Ованес впервые видел его таким агрессивным и взвинченным. И все же он не поддался.
– Я не думаю, что нам поможет такое фанатичное остервенение, – сказал он почти шепотом.
Он был твердо убежден, что истовый национализм только приведет из огня да в полымя и неизбежно усугубит положение угнетенных и обездоленных. В результате меньшинства добивались автономности дорогой ценой лишь для того, чтобы внутри себя создать своих угнетателей. Национализм пополняет ряды угнетателей. Раньше тебя притесняли иностранные захватчики, а теперь – угнетают собственные соплеменники.
– Фанатизм? – Киркор Агопян скривил мрачную мину. – Да нас захлестнули известия из всех этих анатолийских городов. Ты что, не слышал о столкновениях в Адане? Они врываются к армянам в дома якобы в поисках оружия, а сами грабят и громят. Ты что, не понимаешь? Всех армян выгонят. Всех нас, до единого. А ты что делаешь? Предаешь собственный народ!
Ованес Стамбулян молча пожевывал кончики усов.
– Мы должны делать общее дело, – сказал он тихо, но твердо, – мы, евреи, христиане и мусульмане. Столько веков мы жили вместе под одной большой имперской крышей, пускай в неравных условиях, но вместе. А сейчас мы можем все изменить, мы можем перестроить эту империю, сделать так, чтобы для всех здесь было честно и по справедливости.
И вот тогда Агопян придвинулся к нему совсем близко и сказал эти горькие слова:
– Проснись, друг мой, нет больше никакого «вместе». Коли гранат лопнул и семена разлетелись во все стороны, их уж не собрать.
Стоя над лестницей, Ованес Стамбулян вслушивался в воцарившуюся в доме зловещую тишину, а перед глазами стояла грустная картинка: ярко-красный расколотый гранат.
– Армануш! Армануш! – позвал он в смятении жену. – Армануш, ты где?
«Они, наверное, на кухне», – подумал он и бросился на первый этаж.
После начала Первой мировой войны была объявлена всеобщая мобилизация. Об этом говорил весь Стамбул, но ощущали в основном люди в маленьких городках. Там по улицам ходили с барабанным боем, и эхом звучало: «Мобилизация! Мобилизация!» Молодых армян стали призывать в армию. Более трехсот тысяч. Сначала солдатам дали ружья, так же как их однополчанам-мусульманам. Но в скором времени им приказали сдать оружие. Армянских солдат забрали в особые трудовые батальоны. Поползли слухи, что за этим приказом стоит военный министр Энвер-паша, заявивший: «Нам нужны рабочие руки, чтобы строить дороги для наших солдат».
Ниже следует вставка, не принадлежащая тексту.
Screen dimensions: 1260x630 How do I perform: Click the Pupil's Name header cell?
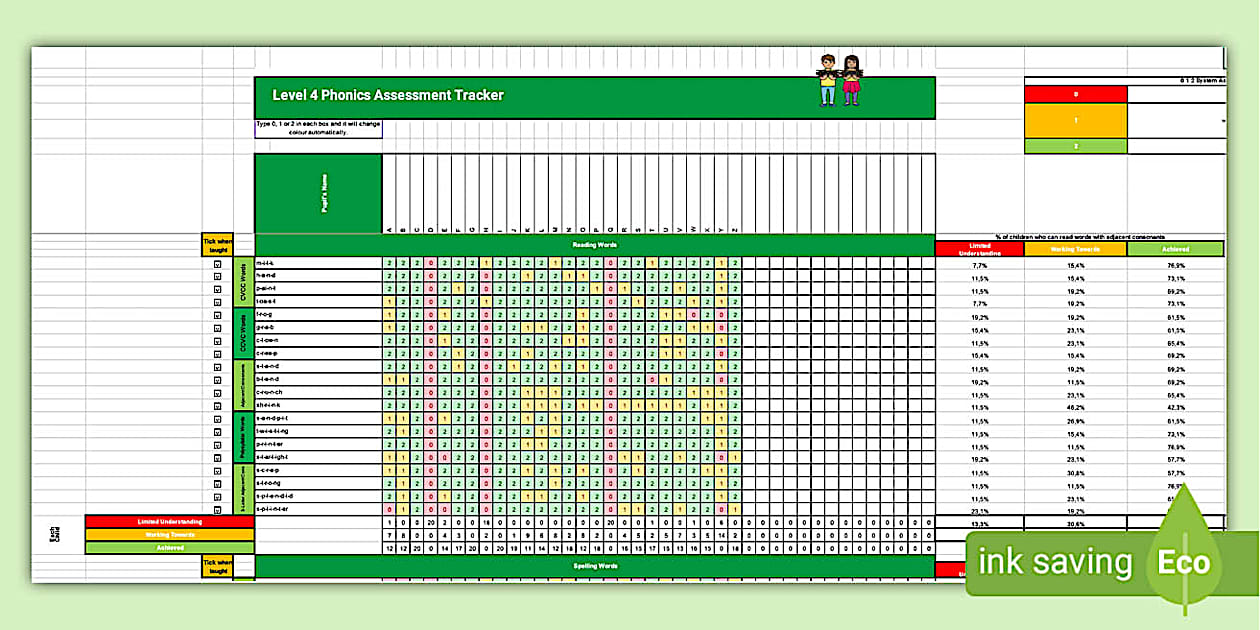pyautogui.click(x=318, y=193)
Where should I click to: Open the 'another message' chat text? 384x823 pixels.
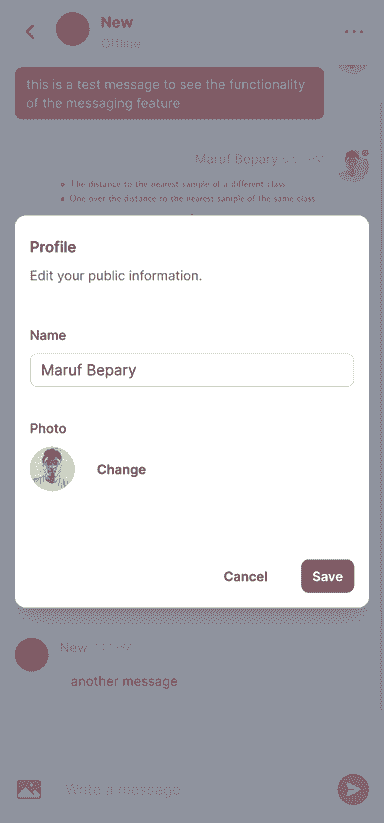point(124,682)
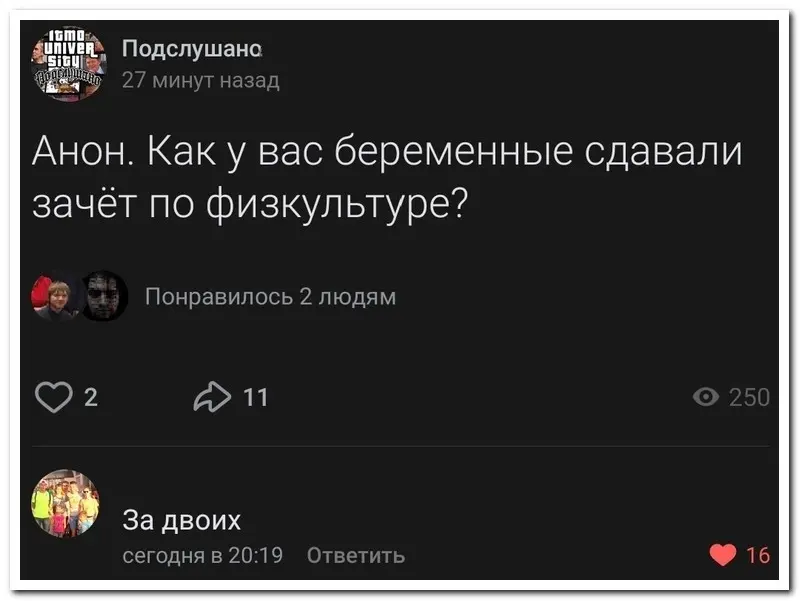Click the view count '250'
800x601 pixels.
click(x=749, y=398)

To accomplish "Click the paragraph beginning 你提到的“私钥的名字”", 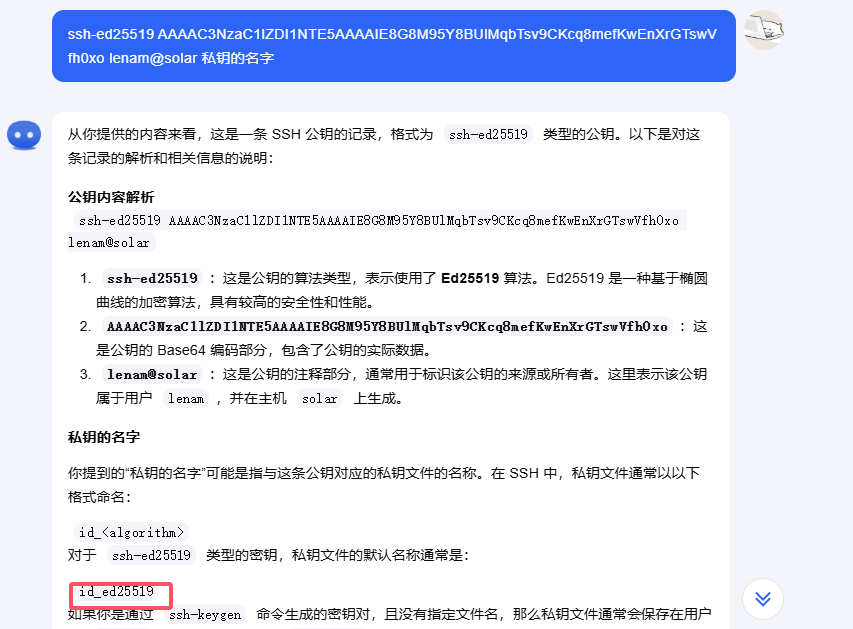I will 384,485.
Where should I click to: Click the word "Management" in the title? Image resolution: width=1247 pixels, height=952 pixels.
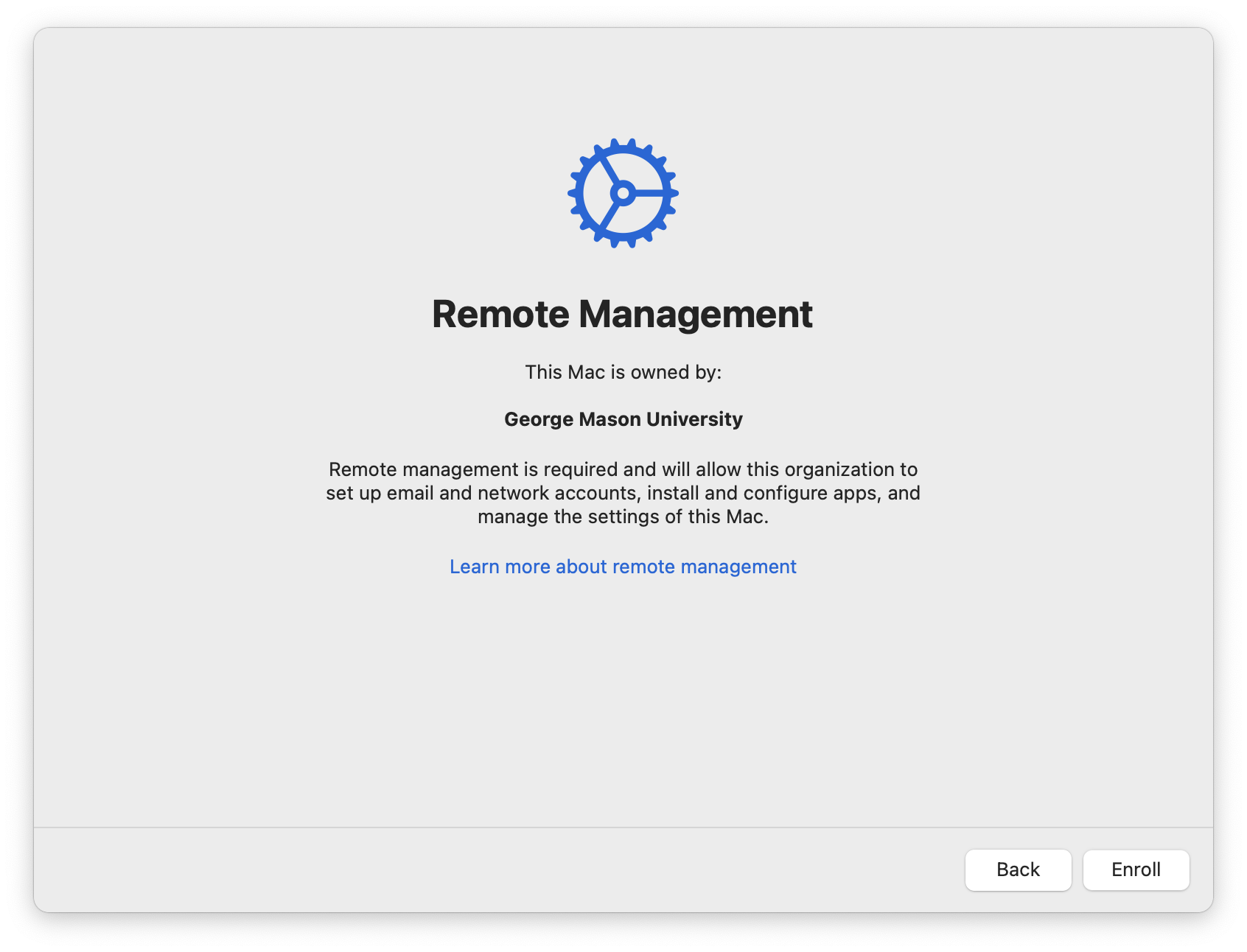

А потом стали рассказывать всякие ужасы про сами батальоны. Говорили, что всех армян погнали на непосильные работы по дорожному строительству, даже тех, кто вроде был освобожден, заплатив свою цену. Еще говорили, что батальоны только на словах отправляли строить дороги, а на самом деле их заставляли копать ямы соответствующей глубины и ширины… а потом хоронили в собственноручно выкопанных могилах.
– Турецкие власти заявили, что армяне будут красить пасхальные яйца своей кровью, – бросил Киркор Агопян на выходе из цирюльни.
Ованес Стамбулян не слишком доверял всем этим слухам. Но он не спорил, что настали тяжелые времена.
Внизу он снова позвал жену, но никто не откликнулся. Ованес вздохнул и вышел во внутренний дворик. Прошел мимо длинного стола из вишневого дерева, за которым они обычно завтракали в хорошую погоду. В голове вдруг возникла сцена из книжки о Голубке-потеряшке.
– Тогда слушай свою историю, – сказало Гранатовое Дерево и пошелестело ветками, снова отряхиваясь от снега. – Было то или не было… Когда-то давным-давно Божьим созданиям не было числа, как зернам пшеницы, а говорить слишком много считалось грехом…
– Но почему же? – проворковал Голубок-потеряшка. – Почему слишком много болтать – грех?
Дверь на кухню была закрыта. Странно, в этот час Армануш обычно хлопотала там вместе со служившей у них последние пять лет Мари, вокруг них толкались дети. Дверь не закрывали никогда.
Ованес Стамбулян протянул руку, но так и не успел повернуть ручку, тяжелая деревянная дверь открылась изнутри. Перед ним был турецкий солдат, сержант. От неожиданности они тупо уставились друг на друга и простояли так добрую минуту. Сержант первый вышел из ступора. Со смуглого гладкого и почти мальчишеского лица сурово смотрели колючие глаза.